Attention: make sure you set the server crontab job to a correctly chosen frequency because if there is for example a cronjob defined in code to run every minute, your general crontab job needs to run at least every minute as well to work properly.
Say you need two cronjobs in your application. One that will write the contents of a folder to a log file, and one that will empty the folder. This library enables you to create separate scripts (for example: cron.php) where you notify the Cron library of the two cronjobs. After defining the Jobs with their specifics, they can be added to the resolver and the run command can be given.
Your server crontab could now look something like:
* * * * * /path/to/php /path/to/cron.php >/dev/null 2>&1
The code example below is matched to this use case.
<?php
require_once(__DIR__ . '/vendor/autoload.php');
// Write folder content to log every five minutes.
$job1 = new \Cron\Job\ShellJob();
$job1->setCommand('ls -la /path/to/folder');
$job1->setSchedule(new \Cron\Schedule\CrontabSchedule('*/5 * * * *'));
// Remove folder contents every hour.
$job2 = new \Cron\Job\ShellJob();
$job2->setCommand('rm -rf /path/to/folder/*');
$job2->setSchedule(new \Cron\Schedule\CrontabSchedule('0 0 * * *'));
$resolver = new \Cron\Resolver\ArrayResolver();
$resolver->addJob($job1);
$resolver->addJob($job2);
$cron = new \Cron\Cron();
$cron->setExecutor(new \Cron\Executor\Executor());
$cron->setResolver($resolver);
$cron->run();
Cron currently only support triggering shell commands. This means you can trigger anything although it is highly encouraged not to call web urls. But if you really need to here are some example commands.
* * * * * /usr/bin/lynx -source http://example.com/cron.php
* * * * * /usr/bin/wget -O - -q -t 1 http://www.example.com/cron.php
* * * * * curl -s http://example.com/cron.php
Add the following to your project's composer.json:
$ composer require cron/cron
{
"require": {
"cron/cron": "^1.0"
}
}
A CRON expression is a string representing the schedule for a particular command to execute. The parts of a CRON schedule are as follows:
* * * * * *
- - - - - -
| | | | | |
| | | | | + year [optional]
| | | | +----- day of week (0 - 7) (Sunday=0 or 7)

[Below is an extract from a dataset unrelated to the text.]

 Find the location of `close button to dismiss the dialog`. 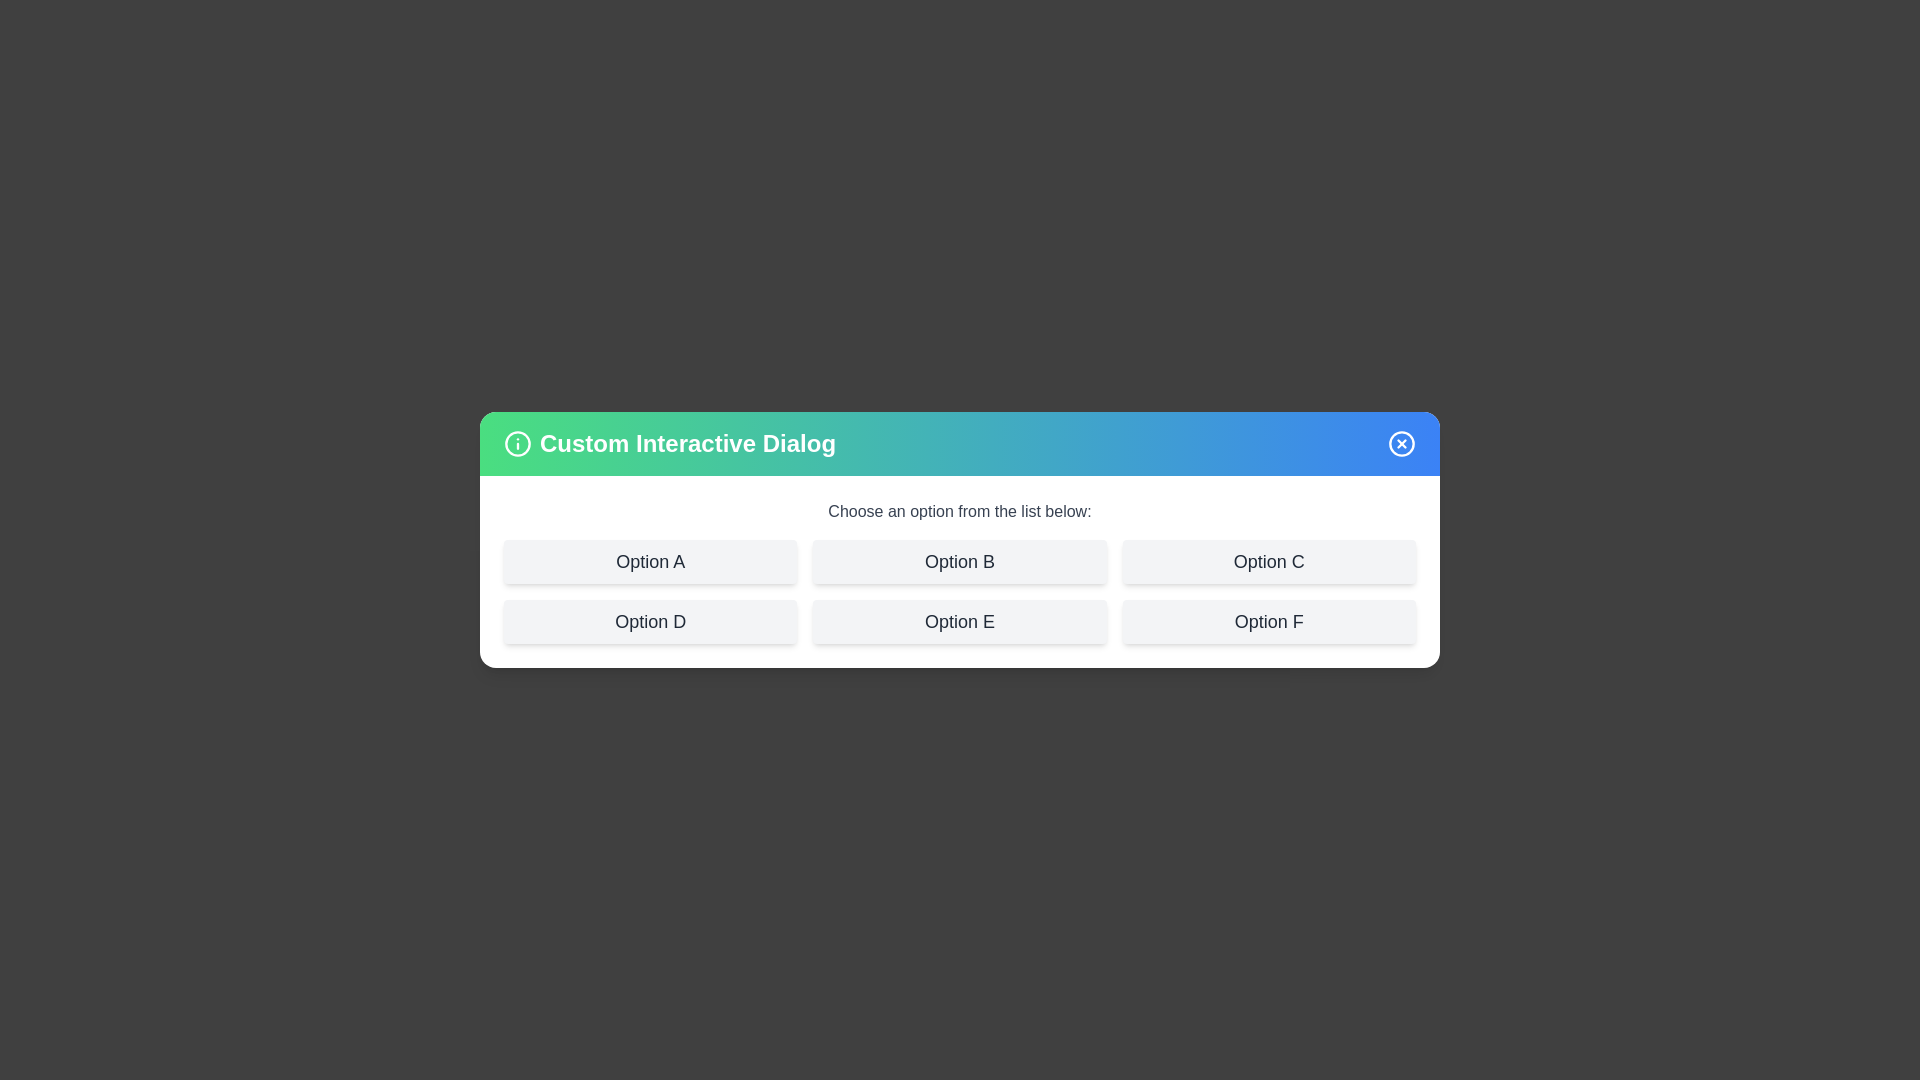

close button to dismiss the dialog is located at coordinates (1400, 442).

| | | +---------- month (1 - 12)
| | +--------------- day of month (1 - 31)
| +-------------------- hour (0 - 23)
+------------------------- min (0 - 59)
Each of the parts supports wildcards (*), ranges (2-5) and lists (2,5,6,11).
All code contributions - including those of people having commit access - must go through a pull request and approved by a core developer before being merged. This is to ensure proper review of all the code.

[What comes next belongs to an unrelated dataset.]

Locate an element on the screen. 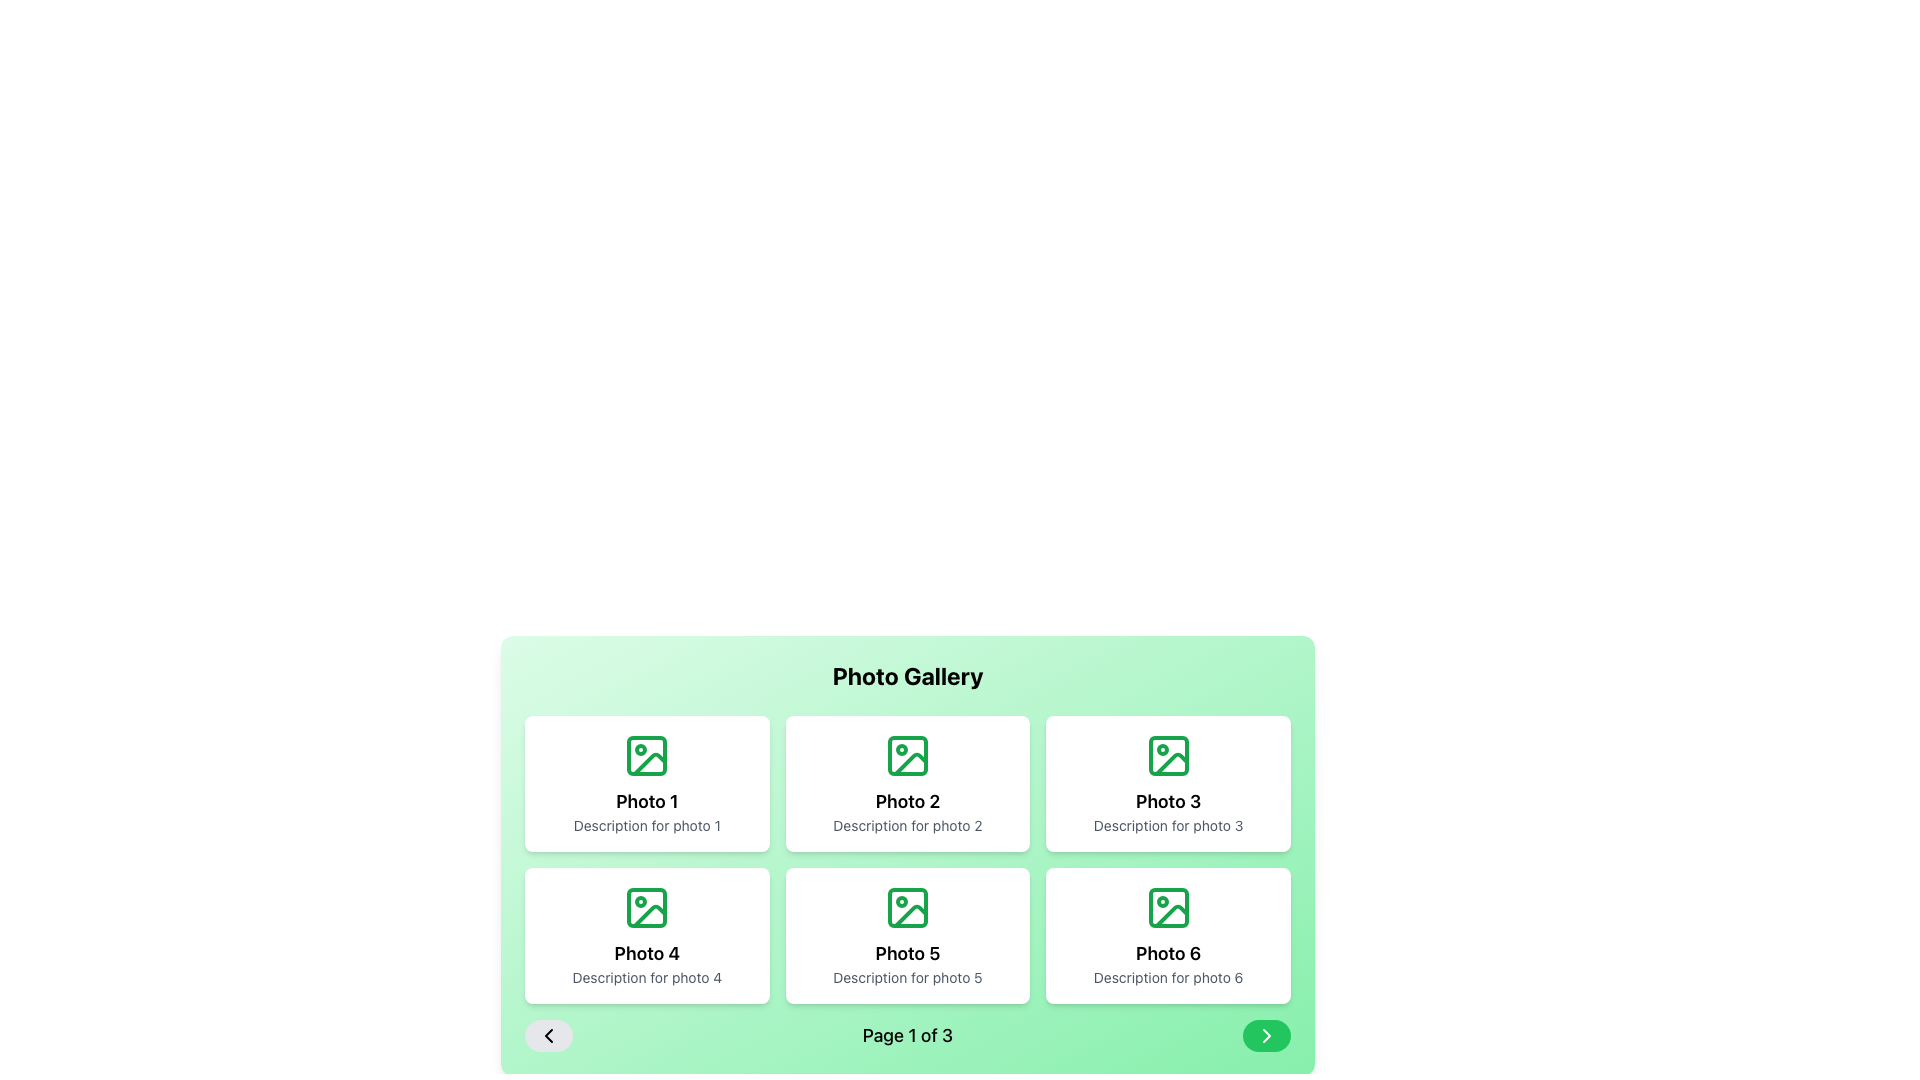 The width and height of the screenshot is (1920, 1080). the photo icon located above the 'Photo 2' label in the photo gallery grid is located at coordinates (906, 756).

Fork the project, create a feature branch, and send us a pull request.
To ensure a consistent code base, you should make sure the code follows the Coding Standards which we borrowed from Symfony. Make sure to check out php-cs-fixer as this will help you a lot.
If you would like to help, take a look at the list of issues.
PHP 5.5.0 or above
Dries De Peuter - [email protected] - http://nousefreak.be
See also the list of contributors who participated in this project.
Cron is licensed under the MIT license.